(Information given)

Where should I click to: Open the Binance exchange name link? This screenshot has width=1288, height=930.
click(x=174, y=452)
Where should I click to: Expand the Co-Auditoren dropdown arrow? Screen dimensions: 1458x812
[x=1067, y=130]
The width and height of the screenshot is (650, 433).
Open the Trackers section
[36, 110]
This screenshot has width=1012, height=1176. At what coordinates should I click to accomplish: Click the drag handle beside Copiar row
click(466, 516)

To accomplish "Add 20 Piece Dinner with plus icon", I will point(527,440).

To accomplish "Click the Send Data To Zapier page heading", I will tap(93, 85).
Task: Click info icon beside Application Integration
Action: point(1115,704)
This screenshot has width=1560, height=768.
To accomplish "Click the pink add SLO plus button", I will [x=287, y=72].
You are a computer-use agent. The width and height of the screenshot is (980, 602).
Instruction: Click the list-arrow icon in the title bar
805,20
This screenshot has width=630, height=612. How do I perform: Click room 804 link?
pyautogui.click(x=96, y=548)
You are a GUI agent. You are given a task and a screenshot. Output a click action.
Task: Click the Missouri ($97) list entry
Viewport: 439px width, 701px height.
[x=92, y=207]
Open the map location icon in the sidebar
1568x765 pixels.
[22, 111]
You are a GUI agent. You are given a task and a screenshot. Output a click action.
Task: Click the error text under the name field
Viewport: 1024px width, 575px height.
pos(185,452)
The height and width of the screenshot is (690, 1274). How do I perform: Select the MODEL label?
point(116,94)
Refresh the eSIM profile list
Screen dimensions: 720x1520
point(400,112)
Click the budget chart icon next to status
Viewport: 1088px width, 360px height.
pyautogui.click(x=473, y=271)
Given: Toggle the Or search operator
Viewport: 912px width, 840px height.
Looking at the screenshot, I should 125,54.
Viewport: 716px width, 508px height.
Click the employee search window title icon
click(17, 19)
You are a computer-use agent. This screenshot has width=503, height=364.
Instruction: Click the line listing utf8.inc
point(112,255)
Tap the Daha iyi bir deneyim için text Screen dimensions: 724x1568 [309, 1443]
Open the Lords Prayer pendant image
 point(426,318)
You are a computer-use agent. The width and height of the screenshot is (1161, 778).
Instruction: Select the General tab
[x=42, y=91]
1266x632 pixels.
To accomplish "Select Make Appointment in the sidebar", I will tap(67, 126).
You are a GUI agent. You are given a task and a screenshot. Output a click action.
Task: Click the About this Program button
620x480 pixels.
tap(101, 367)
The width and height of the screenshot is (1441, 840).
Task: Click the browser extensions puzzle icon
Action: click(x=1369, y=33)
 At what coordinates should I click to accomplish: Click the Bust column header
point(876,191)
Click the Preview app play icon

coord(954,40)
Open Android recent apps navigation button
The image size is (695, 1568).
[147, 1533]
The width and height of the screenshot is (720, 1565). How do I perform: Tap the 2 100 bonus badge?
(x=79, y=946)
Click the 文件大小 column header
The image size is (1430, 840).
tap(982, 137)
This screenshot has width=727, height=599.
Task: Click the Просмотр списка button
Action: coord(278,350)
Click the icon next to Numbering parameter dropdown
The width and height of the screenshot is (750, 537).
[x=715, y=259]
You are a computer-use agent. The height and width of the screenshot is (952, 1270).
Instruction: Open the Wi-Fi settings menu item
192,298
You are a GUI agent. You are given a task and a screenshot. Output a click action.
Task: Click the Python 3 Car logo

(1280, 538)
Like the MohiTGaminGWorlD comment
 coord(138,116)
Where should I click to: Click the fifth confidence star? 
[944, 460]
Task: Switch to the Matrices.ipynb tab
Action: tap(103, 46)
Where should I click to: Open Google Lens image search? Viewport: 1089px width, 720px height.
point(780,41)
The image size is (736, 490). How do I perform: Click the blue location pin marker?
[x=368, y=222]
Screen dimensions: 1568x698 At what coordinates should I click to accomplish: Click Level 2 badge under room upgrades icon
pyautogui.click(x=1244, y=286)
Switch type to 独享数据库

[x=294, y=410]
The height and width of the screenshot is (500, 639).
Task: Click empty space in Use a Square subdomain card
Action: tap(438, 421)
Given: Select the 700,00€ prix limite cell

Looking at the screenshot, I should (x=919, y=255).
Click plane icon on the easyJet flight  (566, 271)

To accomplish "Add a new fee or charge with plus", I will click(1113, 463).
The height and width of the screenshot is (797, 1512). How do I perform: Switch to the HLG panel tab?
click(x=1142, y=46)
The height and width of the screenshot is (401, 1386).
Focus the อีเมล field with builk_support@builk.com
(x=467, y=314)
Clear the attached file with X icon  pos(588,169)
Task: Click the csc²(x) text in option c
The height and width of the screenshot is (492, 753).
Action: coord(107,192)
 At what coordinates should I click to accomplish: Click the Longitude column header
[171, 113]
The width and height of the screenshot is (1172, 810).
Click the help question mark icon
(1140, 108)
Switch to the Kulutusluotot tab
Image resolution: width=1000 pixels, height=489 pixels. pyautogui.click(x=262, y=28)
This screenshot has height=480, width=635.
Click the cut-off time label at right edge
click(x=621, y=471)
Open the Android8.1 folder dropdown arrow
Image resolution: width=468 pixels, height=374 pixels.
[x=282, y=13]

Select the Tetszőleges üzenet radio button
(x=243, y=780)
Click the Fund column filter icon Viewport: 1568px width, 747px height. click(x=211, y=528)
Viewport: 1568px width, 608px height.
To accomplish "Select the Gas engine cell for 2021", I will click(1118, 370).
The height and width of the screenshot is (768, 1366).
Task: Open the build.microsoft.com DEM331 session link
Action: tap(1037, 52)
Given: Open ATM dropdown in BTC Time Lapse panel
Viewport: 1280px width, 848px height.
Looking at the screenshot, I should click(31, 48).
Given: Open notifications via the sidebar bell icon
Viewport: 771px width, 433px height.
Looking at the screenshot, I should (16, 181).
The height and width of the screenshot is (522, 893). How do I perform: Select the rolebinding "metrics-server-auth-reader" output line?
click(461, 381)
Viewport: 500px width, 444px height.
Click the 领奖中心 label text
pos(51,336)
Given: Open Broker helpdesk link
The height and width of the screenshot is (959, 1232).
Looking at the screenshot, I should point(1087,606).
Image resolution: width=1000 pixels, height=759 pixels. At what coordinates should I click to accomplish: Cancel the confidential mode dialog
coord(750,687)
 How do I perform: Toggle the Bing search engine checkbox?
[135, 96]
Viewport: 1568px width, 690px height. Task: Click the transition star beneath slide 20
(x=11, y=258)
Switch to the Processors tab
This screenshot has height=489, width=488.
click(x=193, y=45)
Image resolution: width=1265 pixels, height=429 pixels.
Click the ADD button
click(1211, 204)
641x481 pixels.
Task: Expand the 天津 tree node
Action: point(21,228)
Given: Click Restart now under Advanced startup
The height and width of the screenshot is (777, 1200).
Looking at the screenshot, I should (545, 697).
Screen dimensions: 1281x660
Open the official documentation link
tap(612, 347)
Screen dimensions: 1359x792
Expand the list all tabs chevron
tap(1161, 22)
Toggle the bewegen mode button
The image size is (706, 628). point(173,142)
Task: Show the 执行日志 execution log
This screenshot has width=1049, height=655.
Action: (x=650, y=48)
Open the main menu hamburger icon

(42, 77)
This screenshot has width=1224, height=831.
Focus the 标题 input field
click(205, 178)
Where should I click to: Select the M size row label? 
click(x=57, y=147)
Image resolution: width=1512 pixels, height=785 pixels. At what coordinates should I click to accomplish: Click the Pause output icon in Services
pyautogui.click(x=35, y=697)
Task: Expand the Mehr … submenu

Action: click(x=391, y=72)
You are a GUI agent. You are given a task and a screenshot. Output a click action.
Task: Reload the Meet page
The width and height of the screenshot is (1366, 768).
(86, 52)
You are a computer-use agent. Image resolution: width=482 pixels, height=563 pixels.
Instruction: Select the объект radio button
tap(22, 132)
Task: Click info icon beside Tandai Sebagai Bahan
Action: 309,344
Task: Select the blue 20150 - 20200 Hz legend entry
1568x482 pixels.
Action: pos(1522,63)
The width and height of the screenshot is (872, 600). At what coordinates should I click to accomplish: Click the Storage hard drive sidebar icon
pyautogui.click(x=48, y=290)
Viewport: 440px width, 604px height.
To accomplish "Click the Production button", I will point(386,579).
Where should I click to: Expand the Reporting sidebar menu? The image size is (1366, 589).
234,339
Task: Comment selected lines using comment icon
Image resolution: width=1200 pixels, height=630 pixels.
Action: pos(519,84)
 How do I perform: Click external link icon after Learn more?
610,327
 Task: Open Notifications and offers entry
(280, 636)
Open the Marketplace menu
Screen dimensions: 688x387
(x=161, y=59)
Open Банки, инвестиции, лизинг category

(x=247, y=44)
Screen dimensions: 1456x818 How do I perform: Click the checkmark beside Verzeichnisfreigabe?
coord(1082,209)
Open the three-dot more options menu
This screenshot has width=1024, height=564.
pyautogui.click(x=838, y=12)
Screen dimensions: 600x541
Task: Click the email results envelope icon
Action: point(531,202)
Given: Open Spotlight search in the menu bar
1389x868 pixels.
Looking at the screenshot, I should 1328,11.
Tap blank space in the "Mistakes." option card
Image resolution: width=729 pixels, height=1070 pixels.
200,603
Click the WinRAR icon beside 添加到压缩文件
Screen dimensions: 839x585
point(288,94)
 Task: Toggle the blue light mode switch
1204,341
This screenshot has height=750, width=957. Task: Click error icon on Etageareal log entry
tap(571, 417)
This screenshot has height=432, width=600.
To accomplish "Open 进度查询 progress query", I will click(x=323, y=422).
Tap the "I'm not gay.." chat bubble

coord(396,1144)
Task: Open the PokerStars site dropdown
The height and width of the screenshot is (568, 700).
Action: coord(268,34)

(End Information given)

State the number of lines in the preceding entries that include the word "plus". Provide nothing else.

3